数々の新人公演で主演し、将来を嘱望されながら、2002年に惜しまれながら退団。04年の結婚後は東京に住んでいたが、2011年に故郷に転居。現在は熊本市南区の美容院「Gre」のオーナーである夫・靖さんと小学3年生の男の子と、2歳の女の子の母として、忙しいが充実した毎日を送っていた。
だがこの震災で生活が一変した。自宅や店舗は無事だったが、水やガスが止まっているので、夫の店はもちろん休業。再開のめどは立っていない。それでも「我が家はまだまし。周りに困って居る方が多くいて、配水も長蛇の列、あきらめて実家の井戸を使わせてもらっています」という。

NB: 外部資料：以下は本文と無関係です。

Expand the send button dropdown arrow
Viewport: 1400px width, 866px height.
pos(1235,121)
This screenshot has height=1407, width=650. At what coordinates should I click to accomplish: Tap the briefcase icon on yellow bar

その実家は、熊本市南区の光徳寺という、関ヶ原の戦い前から続くという古刹。保育園も営み、平澤さんもその手伝いをしていた。本堂そのものは大きな被害はなかったが、庭にある石塔や内陣の仏像なども倒れてしまった。自宅よりも被害は大きく、平澤さんはその片付けを手伝っている。
また宝塚時代の知り合いだというボランティア団体が、熊本に到着。余った品を、平澤さん宅に置いていってくれた。だが「それを私が頂くわけにはいかない。もっと困っている方がいるので、自宅や実家のご近所の方で必要な方に全部配りました」と手元には残さず分け合ったことを明かした。
もちろんタカラジェンヌ時代の同期や先輩や後輩からも次々と連絡が来た。「すぐに連絡したら迷惑だろうと思って…でも連絡せずにはいられなかったって。退団後初めて連絡してくれた人もいた。本当に宝塚時代に知り合った人は宝物です」と感謝する。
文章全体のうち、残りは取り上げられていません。